My remark about the oscilloscope’s small dimensions refers mainly to its depth. The front panel is not much different in size than a classic scope from the CRT era, the control panel is spacious and clear, and the buttons work comfortably. The simplicity and clarity of the control panel is a plus for me. The most essential buttons for the settings are quickly found. The LCD screen is large, bright and clear, and there is nothing to complain about in terms of viewing angle.

The User Interface

Unfortunately, the user interface is not well thought out in all respects, as some — less frequently used — settings and functions are hidden in menus or under buttons where you would not immediately expect them to be. It is very irritating that menus close automatically after a relatively short time out if you do not operate any buttons, but fortunately, this can be adjusted or even completely switched off in the settings.

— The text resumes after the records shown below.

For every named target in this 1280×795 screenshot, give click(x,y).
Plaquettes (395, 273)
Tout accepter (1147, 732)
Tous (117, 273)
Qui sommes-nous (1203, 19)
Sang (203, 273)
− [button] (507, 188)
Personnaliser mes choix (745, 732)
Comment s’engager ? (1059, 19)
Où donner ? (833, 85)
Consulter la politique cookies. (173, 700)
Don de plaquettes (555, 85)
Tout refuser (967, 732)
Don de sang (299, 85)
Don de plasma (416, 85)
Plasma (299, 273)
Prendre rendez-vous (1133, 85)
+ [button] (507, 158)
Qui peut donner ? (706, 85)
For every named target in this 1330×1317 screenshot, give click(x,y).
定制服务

The button Measure opens a menu where the user can add automatic measurements of the input signals to the display. On my Hameg, the list is limited to the most obvious measurements, such as period time or RMS value of the input signal. But on the Owon, a very long list appears. A far too long list for my taste, where you will often have to consult the manual to understand exactly what is being measured.

SDS1102 USB Connectors

On the front panel is also the usual USB-A connector to plug in a memory stick. Screen dumps and measured values can easily be saved for further processing on a computer. This connection is also used in case of a possible firmware update, but I could not find any downloads with (newer) firmware for the SDS1102 on Owon’s website.

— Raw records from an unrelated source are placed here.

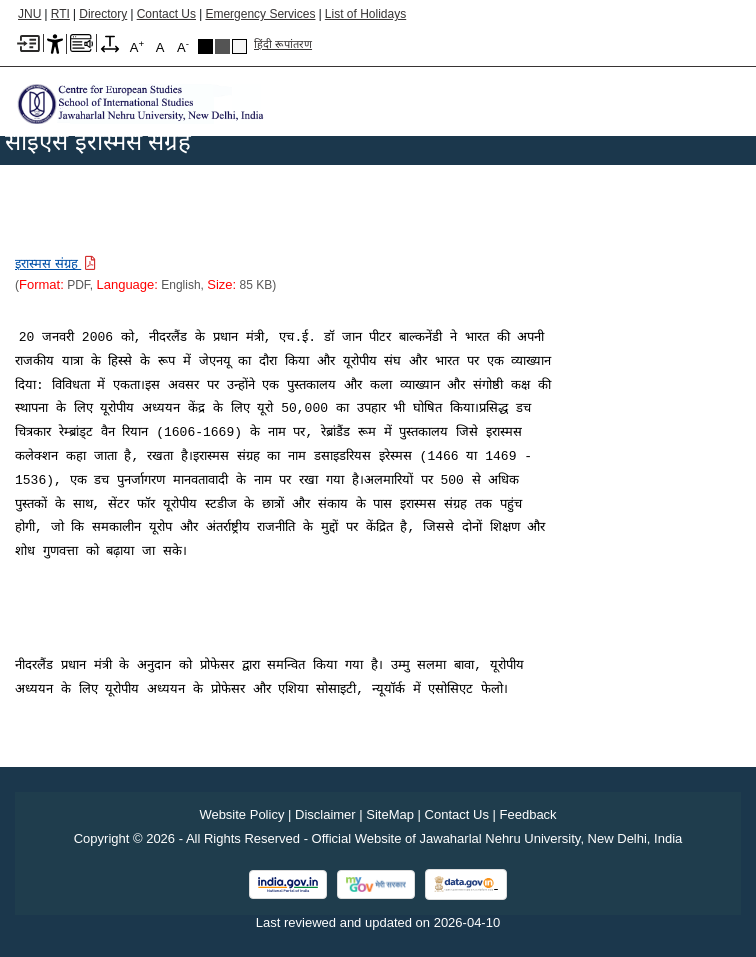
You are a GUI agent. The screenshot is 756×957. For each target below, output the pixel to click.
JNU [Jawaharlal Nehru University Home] (29, 14)
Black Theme (205, 46)
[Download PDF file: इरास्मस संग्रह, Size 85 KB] (55, 263)
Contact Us (166, 14)
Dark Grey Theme (222, 46)
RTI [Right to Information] (60, 14)
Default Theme (239, 46)
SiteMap (390, 814)
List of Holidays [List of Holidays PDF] (365, 14)
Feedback (528, 814)
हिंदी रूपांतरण (283, 44)
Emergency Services (260, 14)
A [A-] (183, 46)
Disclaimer (325, 814)
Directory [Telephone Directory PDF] (103, 14)
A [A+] (137, 46)
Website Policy (241, 814)
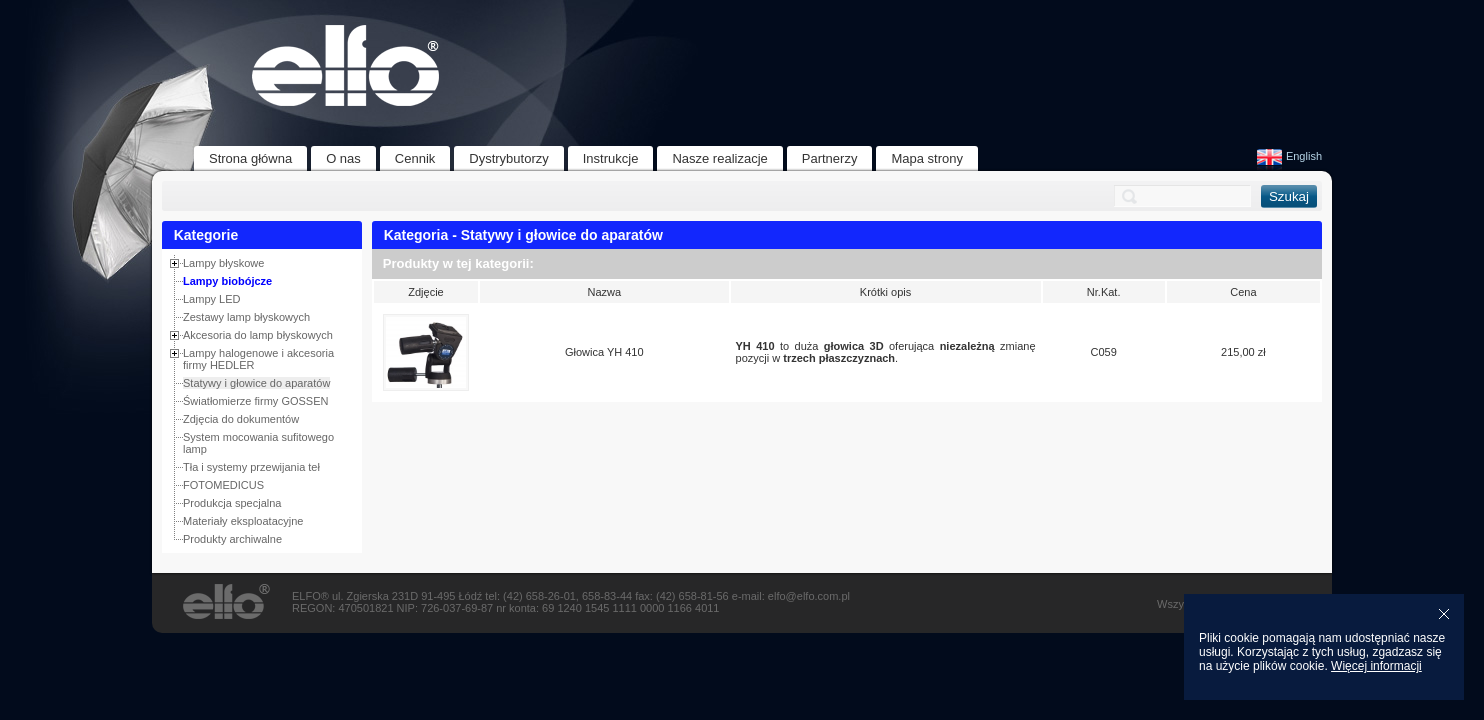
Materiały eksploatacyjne (243, 521)
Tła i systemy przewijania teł (251, 467)
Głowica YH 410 (604, 352)
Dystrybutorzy (508, 158)
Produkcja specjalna (232, 503)
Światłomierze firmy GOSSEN (255, 401)
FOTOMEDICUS (223, 485)
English (1289, 156)
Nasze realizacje (719, 158)
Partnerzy (830, 158)
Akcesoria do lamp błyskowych (258, 335)
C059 (1104, 352)
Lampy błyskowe (223, 263)
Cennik (415, 158)
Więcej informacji (1376, 666)
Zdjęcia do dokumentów (241, 419)
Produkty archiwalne (232, 539)
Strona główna (250, 158)
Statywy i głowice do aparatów (256, 383)
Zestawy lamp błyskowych (246, 317)
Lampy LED (211, 299)
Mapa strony (927, 158)
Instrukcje (611, 158)
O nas (343, 158)
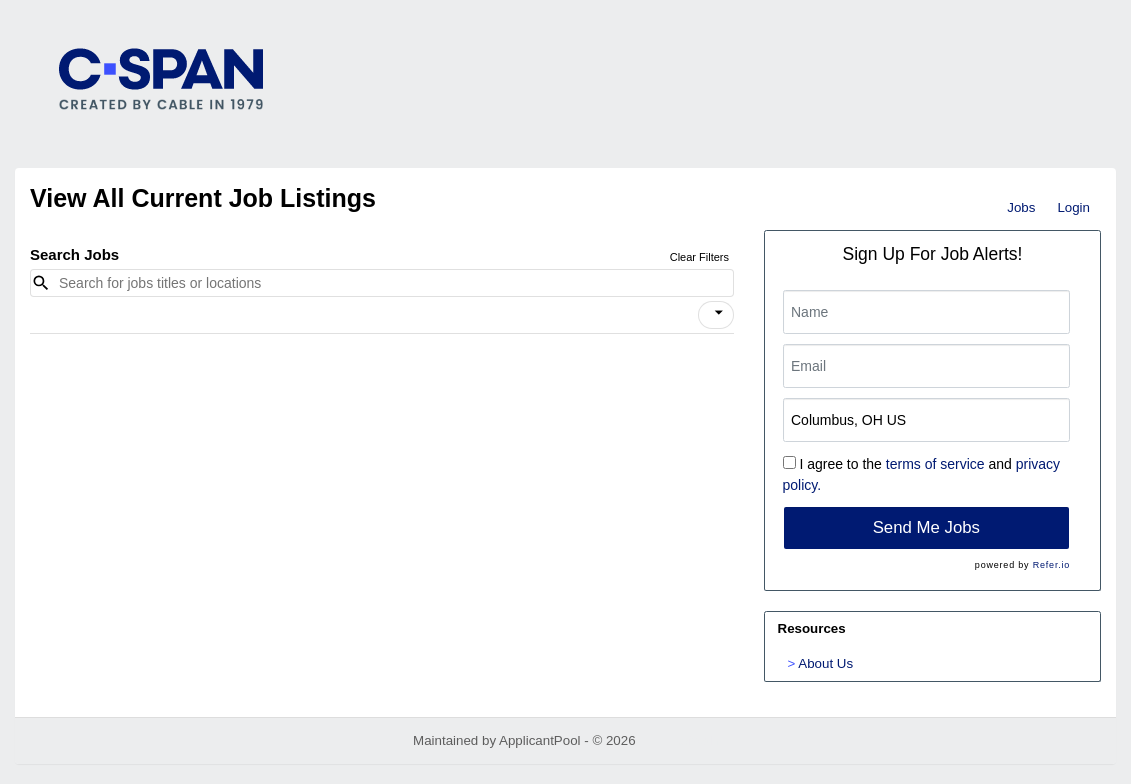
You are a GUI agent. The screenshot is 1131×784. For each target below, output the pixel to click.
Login (1073, 207)
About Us (825, 663)
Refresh (694, 740)
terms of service (935, 464)
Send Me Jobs (926, 527)
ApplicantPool (540, 740)
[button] (716, 315)
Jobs (1021, 207)
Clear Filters (699, 257)
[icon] (719, 313)
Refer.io (1051, 565)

A second USB port (type B) is located on the back of the oscilloscope. With a USB cable, this connection can be linked to a PC. The supplied CD contains software to send measurements from the oscilloscope to the computer (Figure 2).

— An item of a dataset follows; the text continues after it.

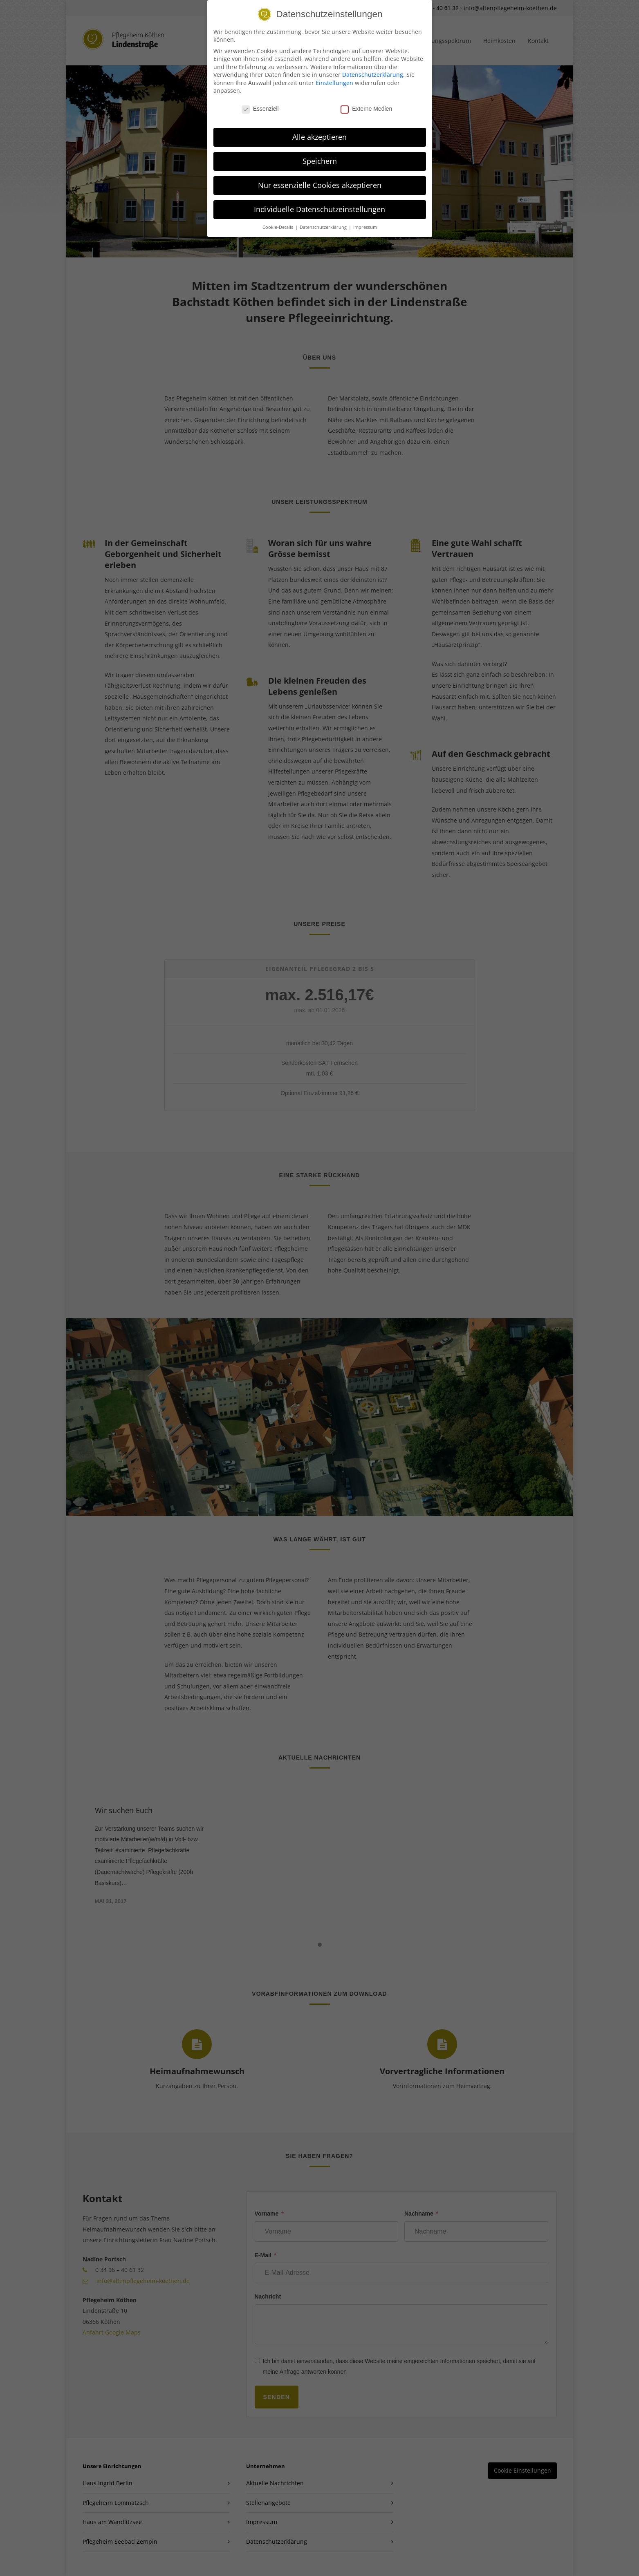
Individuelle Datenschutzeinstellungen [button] (319, 209)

Oscilloscope screen displayed on a PC
Figure 2: The osciloscope screen displayed on my PC.

Moreover, the SDS1102 can be controlled remotely with this software (Figure 3). I don’t have a direct application for this, but it might come in handy.

SDS1102 remote control via USB
Figure 3: Remote control of the SDS1102 via USB.

Current Measurement

In the channel settings I noticed — besides the possibility to choose a 1:100 or even a 1:1000 probe — a setting for current measurement, which I have not seen before on a scope. Simply put, a channel measures the voltage across a resistor whose value you enter in the settings of the oscilloscope. The voltage the probe measures is automatically converted to the current flowing through the resistor. Sounds handy, but in practice, you will need to have a differential probe, unless this resistor is connected to GND at one end. Maybe you can even use the scope’s internal functions to convert the voltage difference between the two channels into a current, but after a first failed attempt, I didn’t look any further. In my opinion, the manual that comes with the SDS1102 should be more helpful on this feature.


Speaking of the manual, this Owon scope comes with a printed Quick Guide that — as the name suggests — gets the user started with connecting, calibrating, and performing the most basic measurements. The accompanying CD contains the much more comprehensive User Manual, which covers the SDS1102 in more detail. It also contains clear examples that show how to measure with this oscilloscope. It is not high-quality teaching material, but it certainly contains useful instructions and tips for the novice oscilloscope user. And, as I already mentioned, even seasoned technicians will need to refer to this manual from time to time to fully understand all functions and operation.

SDS1102 Simplicity

In most reviews on the Internet, the SDS1102 is seen as a cheap oscilloscope for beginners, and admittedly, in terms of specifications and features, it is certainly not a top-of-the-line instrument, which you should not expect from a device in this price range. There are certainly some criticisms, but I really like the simplicity and clarity of the operation. Finally, an oscilloscope where you can quickly find simple settings like time base and trigger settings at a glance. That's a good reason to buy this oscilloscope!